The Camross club did not win the Laois Senior Hurling Championship until 1959 but since then they have added a record 25 more senior hurling titles to their roll of honour (26 titles in total). They last won the Laois Senior Hurling Championship in 2018 defeating Rathdowney Errill.  The last time they appeared in a county final was 2022, when defeated by Clough Ballacolla.

A previous chairman Michael Lalor also held the chair of office of Laois County Council in 2006. Michael and his brother were captains of the 1959 winning team. Other former chairmen of the club have been Tommy Delaney, Sean Mortimer, Mattie Collier, Kieran Delaney and Michael Scully. Current chairman is Jack Cuddy and is secretary Ursula Dunphy.

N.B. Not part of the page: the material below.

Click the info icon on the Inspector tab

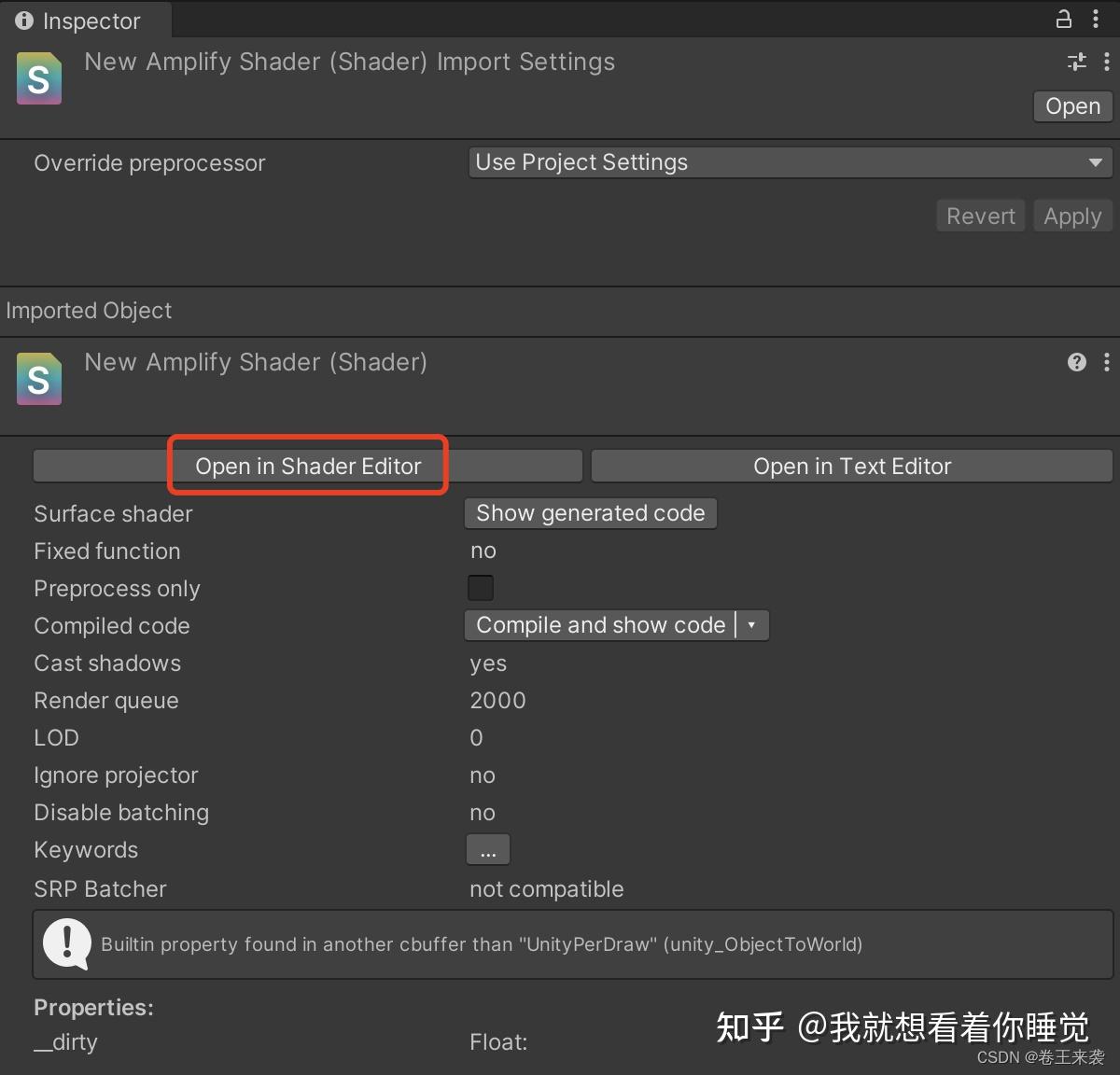(23, 21)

Camross has also won the Leinster Senior Club Hurling Championship twice. First they beat James Stephens of Kilkenny in 1976/77 and won against O'Tooles of Dublin in 1996/97. They were beaten in the 1977 club final by Glen Rovers at a game played in Thurles. They defeated Down side Ballycran in the semi-final, Camross lost the 1997 All Ireland semi-final to St. Mary's, Athenry again at Semple Stadium in Thurles.

Camross club man Michael Delaney held the full-time position as secretary of the Leinster Council of the GAA for well over a quarter of a century and was one of the top administrators in the sport.

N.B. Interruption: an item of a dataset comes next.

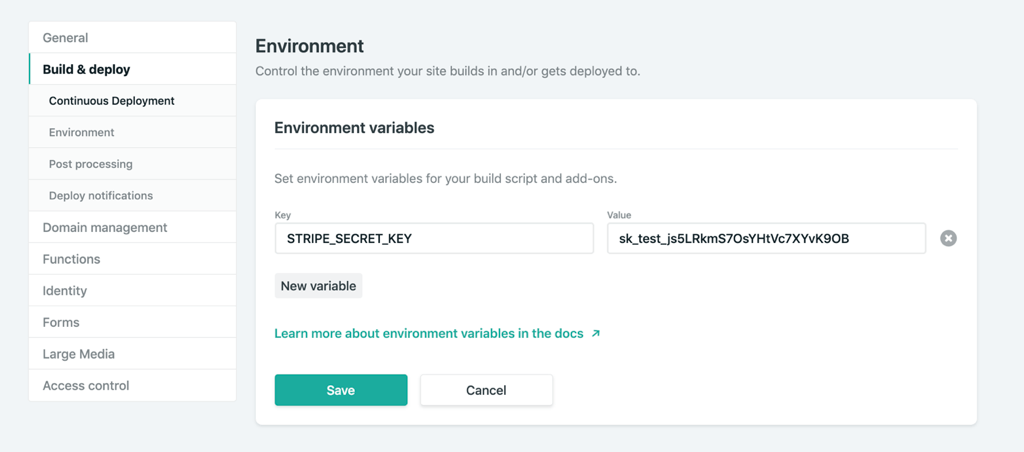Click the Value field with sk_test key
The width and height of the screenshot is (1024, 452).
(767, 238)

Many famous Camross players have represented Laois at senior hurling over the years including Tim and Frank Keenan, P.J Cuddy, Joe Dollard, Martin Cuddy, Zane Keenan, Tim Cuddy, Sean Cuddy, John Carroll, and Joe Doran. Current Laois players are Mossie Keyes and Dan Delaney.

Football is very much a secondary sport in the club but Camross have won the Laois Junior Football Championship in 1980, the Laois Junior "B" Football Championship in 2005, 2016 and 2022 and the Laois Junior "C" Football Championship in 2014.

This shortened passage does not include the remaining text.